Он с грохотом уселся на низкий табурет, который чуть было под ним не сломался, подпер кулаками тяжелую голову. Скидди положила в миску несколько душистых, покрытых золотистой корочкой кусков форели, вареной репы на гарнир, щедро сдобрив блюдо мелко рубленой петрушкой и тмином, пододвинула к отцу. Сама тоже принялась за еду.

- Откуда тебе известно, что творится дома у этого болвана Снорри? - прищурился на дочь Ульвбрехт, - Неужели гадала, руны кидала?

- Еще чего! – Скидди поперхнулась хлебом, - много чести будет. Под окошком подслушивала. Благо, кобели их меня заметить или учуять не в состоянии – чудеса твоей крови, папочка.

- А за Ролло, - наморщил лоб кузнец, - тоже следишь? Не стыдно тебе, Скидди, заниматься мелкими пакостями, подслушиванием? Я ведь знаю, в тебе больше достоинства, чем в любом из них. Опустилась, сама превращаешься в человека. Нет, нам следует уйти, пока не стало поздно.

- Уходи, - скривилась Скидди, сплевывая косточку, - каждый день от тебя слышу одно и то же. Я остаюсь.

- Из-за Ролло?

- Из-за него, чего скрывать, отец. Тебе тоже кажется смешным, что я высоко замахнулась? Не дотянусь? Что Астрид я не соперница? Верно, не соперница. Она богачка, красавица. А мне от тебя достались в наследство острые колени да разноцветные глаза. Конечно, есть еще способность видеть и слышать, как ночная птица, но этим парня не обольстить. Значит, воспользуюсь последним козырем.

Она оттолкнула его руку, когда он попытался схватить ее за предплечье, заговорила хлестко, глухо, не позволяя ему вставить ни слова.

- Незавидное, хилое твое наследство, кузнец Ульвбрехт с горы Нюр. Но одно ты сделал правильно – выучил меня языку, на котором общаются ваны, асы, исполины и карлики, твой народ, вечные. Словам, стихам, что смиряют Природу, подчиняют рунопевцу Силу, существующую в ней, заставляют ее служить, как служит хозяину верный пес. Дал мне знание, которое здесь, в этом мире именуется Магией, Волшебством – уделом мудрецов. Я была примерной ученицей, уразумела все тайные знаки, помню все песни и гальды, что ты пел мне в лесной избушке. Раз они помогали мне говорить со зверями, призывать водных духов и вызывать тебя из недр Горы, ломали запоры на воротах между вашим миром и нашим, то и выше я достучусь, пробьюсь, возвышу голос, не сомневайся! Обращусь к тому, кто сотрет все преграды, кто сделает невозможное возможным! Ах, отец, я убила бы Астрид! Я столько раз хотела! Зарезала бы кинжалом из кости инеистого великана, который ты сделал для меня! Но что мне это даст? Ролло не полюбит меня, даже если я убью каждого в этом зачуханном селении! Каждого!

Достаточно низкий голос ее сорвался на тонкий, визгливый альт, Скидди внезапно бурно разрыдалась, но продолжила говорить сквозь град слез.
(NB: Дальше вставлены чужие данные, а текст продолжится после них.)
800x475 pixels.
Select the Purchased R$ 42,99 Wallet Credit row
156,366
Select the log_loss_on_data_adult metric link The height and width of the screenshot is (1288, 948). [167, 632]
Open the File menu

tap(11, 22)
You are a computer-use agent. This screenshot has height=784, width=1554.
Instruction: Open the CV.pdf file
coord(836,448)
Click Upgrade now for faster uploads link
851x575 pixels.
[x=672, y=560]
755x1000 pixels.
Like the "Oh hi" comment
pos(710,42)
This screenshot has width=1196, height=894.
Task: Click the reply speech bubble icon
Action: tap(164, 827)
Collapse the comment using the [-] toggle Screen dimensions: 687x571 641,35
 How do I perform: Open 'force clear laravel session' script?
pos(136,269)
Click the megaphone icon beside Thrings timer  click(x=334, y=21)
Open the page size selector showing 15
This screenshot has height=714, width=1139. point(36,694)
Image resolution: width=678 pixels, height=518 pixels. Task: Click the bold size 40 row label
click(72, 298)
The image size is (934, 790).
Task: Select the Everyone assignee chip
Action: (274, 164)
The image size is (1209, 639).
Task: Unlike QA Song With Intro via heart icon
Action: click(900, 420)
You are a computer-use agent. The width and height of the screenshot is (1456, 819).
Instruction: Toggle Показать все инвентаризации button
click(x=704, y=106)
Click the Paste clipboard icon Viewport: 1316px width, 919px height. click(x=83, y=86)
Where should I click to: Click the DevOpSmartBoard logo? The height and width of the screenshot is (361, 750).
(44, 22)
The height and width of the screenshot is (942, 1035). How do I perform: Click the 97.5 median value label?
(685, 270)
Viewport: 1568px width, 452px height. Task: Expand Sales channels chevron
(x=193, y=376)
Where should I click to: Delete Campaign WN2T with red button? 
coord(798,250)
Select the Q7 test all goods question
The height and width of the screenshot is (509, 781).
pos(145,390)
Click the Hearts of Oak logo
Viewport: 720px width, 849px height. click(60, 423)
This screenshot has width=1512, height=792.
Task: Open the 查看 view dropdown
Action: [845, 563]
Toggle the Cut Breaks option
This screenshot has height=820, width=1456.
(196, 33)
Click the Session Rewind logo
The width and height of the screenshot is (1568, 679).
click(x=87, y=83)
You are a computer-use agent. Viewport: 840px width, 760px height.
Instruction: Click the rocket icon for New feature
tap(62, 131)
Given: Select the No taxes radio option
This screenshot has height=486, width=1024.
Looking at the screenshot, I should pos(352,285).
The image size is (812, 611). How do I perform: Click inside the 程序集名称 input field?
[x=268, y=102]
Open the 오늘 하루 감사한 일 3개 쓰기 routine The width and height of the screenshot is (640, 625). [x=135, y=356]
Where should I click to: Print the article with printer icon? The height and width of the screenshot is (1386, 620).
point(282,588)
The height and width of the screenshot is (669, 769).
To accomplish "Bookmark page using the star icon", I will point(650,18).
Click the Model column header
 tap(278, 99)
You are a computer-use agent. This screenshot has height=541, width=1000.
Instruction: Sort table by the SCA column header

- Ты смотришь ошарашено! Ты думал это каприз, блажь моя? Рассказать, как я люблю его?! Послушай! Способность испытывать чувства мне дана от матери, ведь вы, жители гор, лесов, рек, миров, дрожащих на паутине времен, словно капли росы, холодны и бесстрастны! Любви или в ненависти в вас столько же, сколько в камне или воде. Ты использовал человеческую женщину, чтобы удовлетворить похоть плоти, но ты ее не полюбил, бросил на произвол судьбы. Я до сих пор удивляюсь, что ко мне, ее дочери, ты умудрился привязаться! А она любила тебя! И я вслед за ней люблю Ролло! Но сила этой любви отнюдь не человеческая, потому что все человеческое хиреет и умирает. Я чувствую в себе рев пламени, дрожь земли, ощущаю внутри бездонную морскую пучину! Сила этой связи вечна! И эта сила - твой дар, Ульвбрехт, четырнадцатый цверг. Чувство слепящее, словно луч солнца! Иссушающая, убийственная тоска, как ветер ледяных пустынь. Крепкая, будто корни, скал, бесконечная, горячая страсть, как наполненные лавой жилы земли. Огромная, уходящая в небо и космос, словно крона Мирового Древа. Мне не справиться с ней, не преодолеть ее! Она раздавит меня, как глыба льда, и я рассыплюсь под ее тяжестью, растекусь от ее жара лужицей воска, сгину, если что-нибудь не предприму. Если не узнаю вкуса его поцелуев, касания его рук, я погибну! О, боги!